Marco Poggi brise 19 ans de silence sur le meurtre de sa sœur Chiara : « Ils ont joué avec sa vie et sa mort »
Marco Poggi, frère de Chiara Poggi tuée à Garlasco en 2007, a accordé sa première interview télévisée, accusant les enquêteurs et les médias d'avoir diffusé des allégations infondées qui ont terni la mémoire de sa sœur.
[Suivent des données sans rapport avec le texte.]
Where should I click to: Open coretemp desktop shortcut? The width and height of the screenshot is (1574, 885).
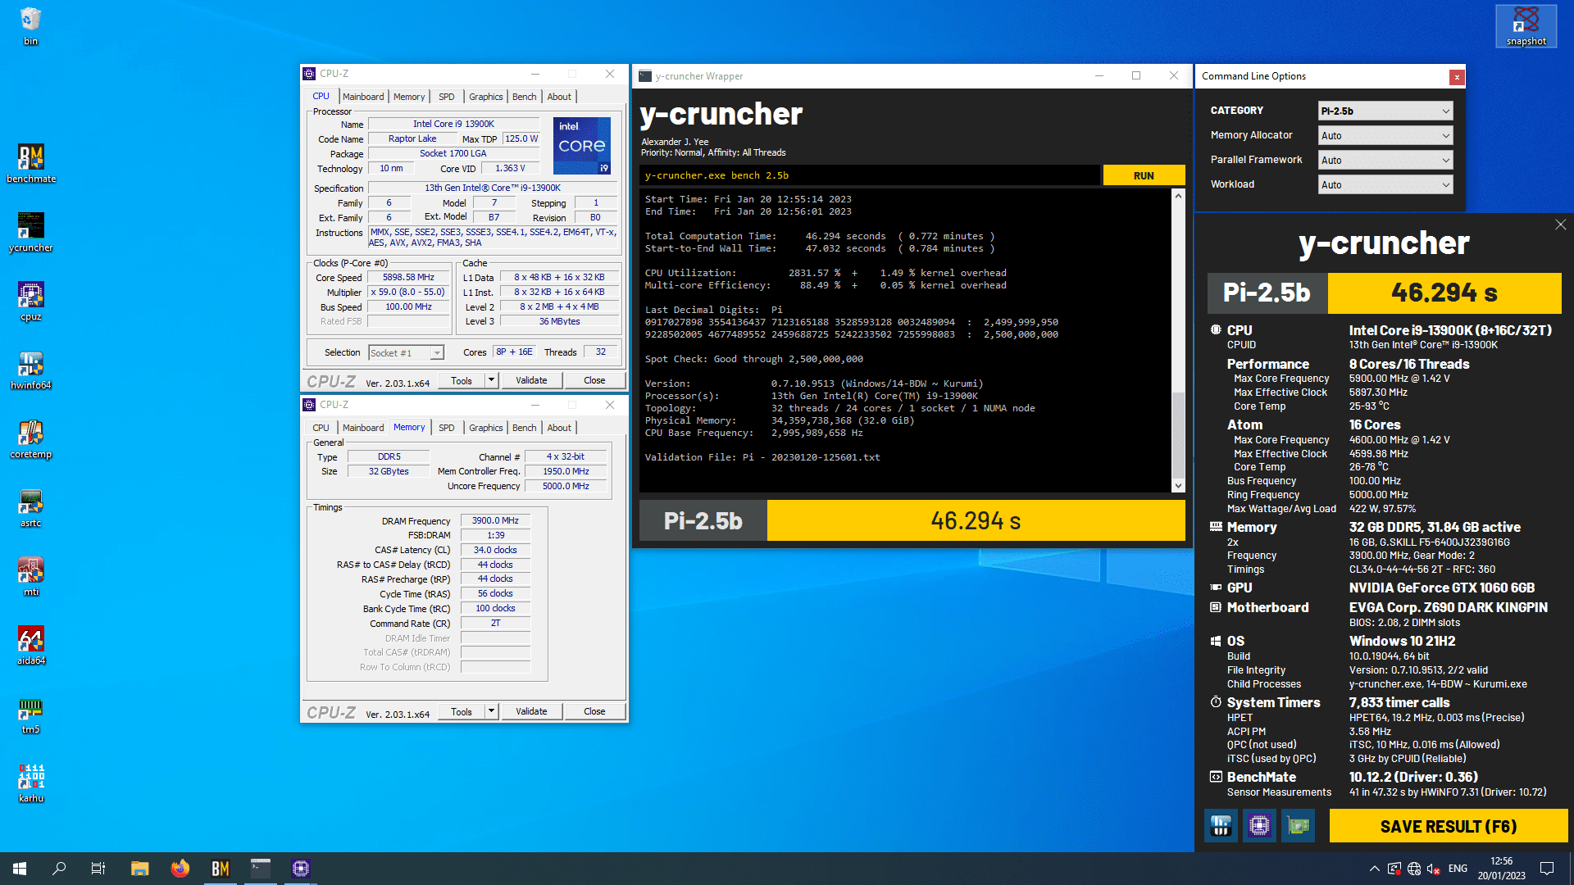31,433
Marco Poggi, le frère de 38 ans de Chiara Poggi, s'est exprimé publiquement pour la première fois depuis le meurtre de sa sœur à Garlasco le 13 août 2007. Dans une interview exclusive accordée à l'émission de télévision italienne Quarto Grado, diffusée sur Rete 4 le 5 juin 2026, il a décrit comment la réouverture de l'enquête par le parquet de Pavie l'avait replongé, lui et sa famille, dans une tempête médiatique.
La décision de parler
Poggi, qui vit en Vénétie et travaille comme employé de bureau, a expliqué pourquoi il avait choisi de mettre fin à près de deux décennies de silence. Il a déclaré avoir toujours essayé de rester dans une « bulle », mais que l'année écoulée avait rendu cela impossible. Il a reconnu que son refus d'accorder des interviews avait peut-être alimenté les spéculations, y compris les fausses allégations selon lesquelles il se trouvait dans une clinique psychiatrique au moment du meurtre.
Je n'ai jamais accepté toute l'exposition médiatique de ce qui est arrivé à Chiara. Depuis cette réouverture, ma personne a été beaucoup plus impliquée et évoquée.
Accusations et fausses nouvelles
Poggi a déclaré que l'accusation la plus douloureuse était d'être impliqué dans le meurtre de sa sœur. Il a affirmé que les enquêteurs auraient facilement pu atténuer certaines pistes. Il a également fermement démenti les rumeurs liant l'affaire à la consommation de drogue ou à des réseaux pédophiles, les qualifiant de pures fantaisies.
Être accusé d'être impliqué dans le meurtre de Chiara, voire d'en être l'auteur, est quelque chose qui ne me quittera probablement jamais. J'ai appris à vivre avec.
La mémoire de Chiara
Ce qui lui a fait le plus de mal, a déclaré Poggi, c'est le préjudice causé à la mémoire de sa sœur. Il a affirmé que pendant un an, des gens ont joué avec la vie et la mort de Chiara, forçant sa mère à intervenir publiquement et les avocats de la famille à publier des déclarations répétées pour contrer les reconstitutions erronées.
Les choses qui me font le plus de mal sont celles qui concernent Chiara et la tentative de salir sa mémoire.
Le contexte de l'enquête
Cette interview intervient après que le parquet de Pavie a clos une nouvelle enquête sur le meurtre, désignant Andrea Sempio, ancien camarade de classe et ami de Marco Poggi, comme suspect. Alberto Stasi avait été précédemment condamné pour ce crime. Poggi, qui n'a jamais été mis en examen et est partie civile dans cette affaire, était en vacances dans le Trentin avec ses parents lorsque Chiara a été tuée. Le parquet de Pavie aurait qualifié les accusations portées contre lui de « diffamatoires » et sans fondement.